Journey of Honor, a Love Story, is an historical romance that is written by first-time author Jaclyn M. Hawkes. It’s the story of a young man, Trace Grayson, who leaves the South and his medical career behind to travel west with his best friend, a black man named Mose.
It’s not that he has any strong desire to go adventuring, but Trace is being pressured to marry the spoiled daughter of his wealthy, bigoted neighbor — the same man who had nearly beaten Mose to death when he was a child. After four years of hauling freight west, he ends up in St. Joseph, Missouri, looking for one more wagon to complete the freight wagon train he and his partners own. They are anxious to start on their westward journey before the season grows too late for safe passage through the mountains.
Finally a wagon is found, one driven by an elderly Dutch couple and their beautiful, blonde granddaughter, Mormons anxious to travel west as far as Salt Lake City in the Utah Territory. Convert Giselle Van Komen, or Elle, has been viciously attacked by a mob and raped by the mob’s leader.
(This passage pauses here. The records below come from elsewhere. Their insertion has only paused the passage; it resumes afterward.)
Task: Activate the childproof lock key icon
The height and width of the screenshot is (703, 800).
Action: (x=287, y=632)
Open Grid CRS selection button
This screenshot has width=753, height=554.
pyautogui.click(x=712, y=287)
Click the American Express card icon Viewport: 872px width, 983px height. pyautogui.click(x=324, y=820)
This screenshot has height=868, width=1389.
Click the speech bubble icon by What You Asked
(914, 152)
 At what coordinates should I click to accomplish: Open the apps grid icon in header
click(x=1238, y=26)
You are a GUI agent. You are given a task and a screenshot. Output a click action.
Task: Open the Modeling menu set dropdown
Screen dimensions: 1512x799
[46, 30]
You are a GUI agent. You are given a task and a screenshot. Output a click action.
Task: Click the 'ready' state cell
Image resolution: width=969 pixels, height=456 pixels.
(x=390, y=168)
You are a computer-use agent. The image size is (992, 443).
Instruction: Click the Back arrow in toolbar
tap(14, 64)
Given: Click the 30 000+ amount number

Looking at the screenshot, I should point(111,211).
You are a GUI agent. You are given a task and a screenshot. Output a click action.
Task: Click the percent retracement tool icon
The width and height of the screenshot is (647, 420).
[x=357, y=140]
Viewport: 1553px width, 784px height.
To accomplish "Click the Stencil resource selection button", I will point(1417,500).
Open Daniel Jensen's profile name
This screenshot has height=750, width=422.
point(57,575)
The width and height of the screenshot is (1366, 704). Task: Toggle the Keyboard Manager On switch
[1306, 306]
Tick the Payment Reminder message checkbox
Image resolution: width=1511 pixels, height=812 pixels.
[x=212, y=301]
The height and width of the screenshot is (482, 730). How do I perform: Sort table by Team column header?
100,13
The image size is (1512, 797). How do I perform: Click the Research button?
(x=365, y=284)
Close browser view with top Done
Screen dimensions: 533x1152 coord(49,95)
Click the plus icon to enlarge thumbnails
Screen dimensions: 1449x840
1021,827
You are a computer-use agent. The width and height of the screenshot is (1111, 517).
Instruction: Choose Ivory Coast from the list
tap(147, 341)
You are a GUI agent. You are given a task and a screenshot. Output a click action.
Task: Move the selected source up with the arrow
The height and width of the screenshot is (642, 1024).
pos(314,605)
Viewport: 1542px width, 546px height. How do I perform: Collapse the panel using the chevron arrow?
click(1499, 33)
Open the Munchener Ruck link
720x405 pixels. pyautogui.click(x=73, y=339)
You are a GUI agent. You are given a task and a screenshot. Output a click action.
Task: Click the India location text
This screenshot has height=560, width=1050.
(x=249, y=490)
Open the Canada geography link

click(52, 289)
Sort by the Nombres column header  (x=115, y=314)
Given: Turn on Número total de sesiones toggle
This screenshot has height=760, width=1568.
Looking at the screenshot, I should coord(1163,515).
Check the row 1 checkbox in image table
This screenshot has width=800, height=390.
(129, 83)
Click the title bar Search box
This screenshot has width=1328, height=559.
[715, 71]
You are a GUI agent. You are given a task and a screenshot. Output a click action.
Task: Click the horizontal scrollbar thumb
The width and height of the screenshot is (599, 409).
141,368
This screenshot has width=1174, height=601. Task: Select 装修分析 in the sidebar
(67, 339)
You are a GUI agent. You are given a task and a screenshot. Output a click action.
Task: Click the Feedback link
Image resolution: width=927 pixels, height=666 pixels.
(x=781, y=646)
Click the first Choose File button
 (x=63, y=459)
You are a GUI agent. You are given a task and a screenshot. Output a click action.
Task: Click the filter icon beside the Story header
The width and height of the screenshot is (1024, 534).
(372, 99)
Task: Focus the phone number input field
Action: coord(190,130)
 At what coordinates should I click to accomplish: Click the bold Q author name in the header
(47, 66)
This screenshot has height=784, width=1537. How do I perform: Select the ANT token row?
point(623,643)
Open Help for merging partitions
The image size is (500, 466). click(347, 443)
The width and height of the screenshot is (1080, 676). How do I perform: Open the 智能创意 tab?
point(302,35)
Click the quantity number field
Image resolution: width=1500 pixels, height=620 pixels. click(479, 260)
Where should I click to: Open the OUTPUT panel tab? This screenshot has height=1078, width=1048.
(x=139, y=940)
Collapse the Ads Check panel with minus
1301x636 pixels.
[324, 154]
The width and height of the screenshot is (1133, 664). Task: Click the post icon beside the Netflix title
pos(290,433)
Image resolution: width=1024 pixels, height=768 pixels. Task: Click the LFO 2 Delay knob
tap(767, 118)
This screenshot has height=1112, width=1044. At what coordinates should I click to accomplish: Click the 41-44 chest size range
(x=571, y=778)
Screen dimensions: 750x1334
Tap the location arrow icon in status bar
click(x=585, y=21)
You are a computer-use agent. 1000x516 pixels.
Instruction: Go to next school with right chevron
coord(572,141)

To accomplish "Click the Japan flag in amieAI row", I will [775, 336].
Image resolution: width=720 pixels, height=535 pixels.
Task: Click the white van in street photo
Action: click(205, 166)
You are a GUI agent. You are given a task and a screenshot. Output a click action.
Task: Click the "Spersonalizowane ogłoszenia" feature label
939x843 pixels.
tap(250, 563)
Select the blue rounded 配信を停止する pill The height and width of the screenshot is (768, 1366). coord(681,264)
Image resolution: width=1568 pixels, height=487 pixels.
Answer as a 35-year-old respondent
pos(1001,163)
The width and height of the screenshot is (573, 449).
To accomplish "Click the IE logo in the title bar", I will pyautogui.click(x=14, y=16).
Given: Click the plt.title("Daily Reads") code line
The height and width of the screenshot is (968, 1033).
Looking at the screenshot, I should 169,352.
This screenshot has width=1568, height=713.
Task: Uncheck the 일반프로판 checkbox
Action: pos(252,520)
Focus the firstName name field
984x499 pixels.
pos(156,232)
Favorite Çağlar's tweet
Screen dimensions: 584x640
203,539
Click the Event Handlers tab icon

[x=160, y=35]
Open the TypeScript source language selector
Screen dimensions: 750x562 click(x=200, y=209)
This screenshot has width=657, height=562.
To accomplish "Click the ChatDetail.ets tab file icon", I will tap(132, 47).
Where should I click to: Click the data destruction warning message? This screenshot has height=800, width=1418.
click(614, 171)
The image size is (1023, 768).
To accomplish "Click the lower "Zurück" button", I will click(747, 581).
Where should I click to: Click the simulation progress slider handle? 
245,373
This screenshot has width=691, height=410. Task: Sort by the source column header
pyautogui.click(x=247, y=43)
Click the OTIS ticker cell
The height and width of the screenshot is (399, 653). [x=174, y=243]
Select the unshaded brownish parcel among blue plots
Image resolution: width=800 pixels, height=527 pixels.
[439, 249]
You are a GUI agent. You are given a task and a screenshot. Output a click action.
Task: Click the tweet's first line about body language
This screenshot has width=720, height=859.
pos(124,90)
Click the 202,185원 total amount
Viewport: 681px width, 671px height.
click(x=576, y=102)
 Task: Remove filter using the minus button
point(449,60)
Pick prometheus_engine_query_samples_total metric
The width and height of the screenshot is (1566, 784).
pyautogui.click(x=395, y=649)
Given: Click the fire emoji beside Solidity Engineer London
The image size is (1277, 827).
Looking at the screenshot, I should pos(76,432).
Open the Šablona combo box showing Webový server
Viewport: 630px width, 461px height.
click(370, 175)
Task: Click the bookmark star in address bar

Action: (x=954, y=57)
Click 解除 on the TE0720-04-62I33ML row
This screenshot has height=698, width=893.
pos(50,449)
Her grandparents are anxious to move out of the reach of the mob and protect their young charge. They are also carrying a large amount of cash from the sale of Church properties that Brigham Young’s agents were able to sell.
Pregnant and scared, Giselle is accused by the mob leader, who has followed her and caught up to her and her grandparents, with theft.
To prevent the delay of the wagon train and being familiar with the mob leader’s bad character, Trace marries Giselle so he can claim responsibility for her. His action not only means the wagon train can move out as planned, but also prevents her from being jailed or smuggled away by the man who wants her and the child she carries. They agree the marriage will be annulled as soon as they reach the Salt Lake Valley.
As the wagon train moves west, the man who wants Giselle trails them and causes trouble. She and Trace draw closer to each other, and she begins placing her bedroll beside his under a wagon at night. They just get the situation with the mobber resolved when another crisis occurs that leaves them with a Native American, who wants to buy Giselle, following the wagons. Illness, death, and weather create havoc for the pair until the rest of the train must move on without them. Trace becomes interested in the Church, but is turned off by some of the Church’s practices.
I won’t comment on the ending, but it doesn’t contain a lot of surprises including that the girl who was pursuing Trace five years earlier beats him to Salt Lake in a buggy — and this in 1848, just one year after the first Mormon wagon train entered the valley.
The romance in this book is pretty much what a romance reader expects, but I found the idea of a young couple in love sharing a bed and sleeping in each other’s arms for many months without ever going too far a little unrealistic. I also found the politically correct abhorrence of blacks not being allowed to hold the priesthood out of place with historical facts of that time period. In addition, all mention of race issues occur off stage, and the matter isn’t given enough importance throughout the book to merit making it a major stumbling block to Trace’s conversion.
The issue of polygamy is not handled well either. Neither point is delved into sufficiently to further the story, nor is given realistic historical weight.
Readers of serious history will probably not be satisfied with this novel, but it has a melodramatic flair that will appeal greatly to light romance readers, beach book fans, women who are more interested in feelings or emotions than technicalities, and some western fans who love outdoor adventures. Descriptions of places and interactions with livestock are well done, and human emotions are depicted well too. There is also a touch of humor that will appeal to many readers.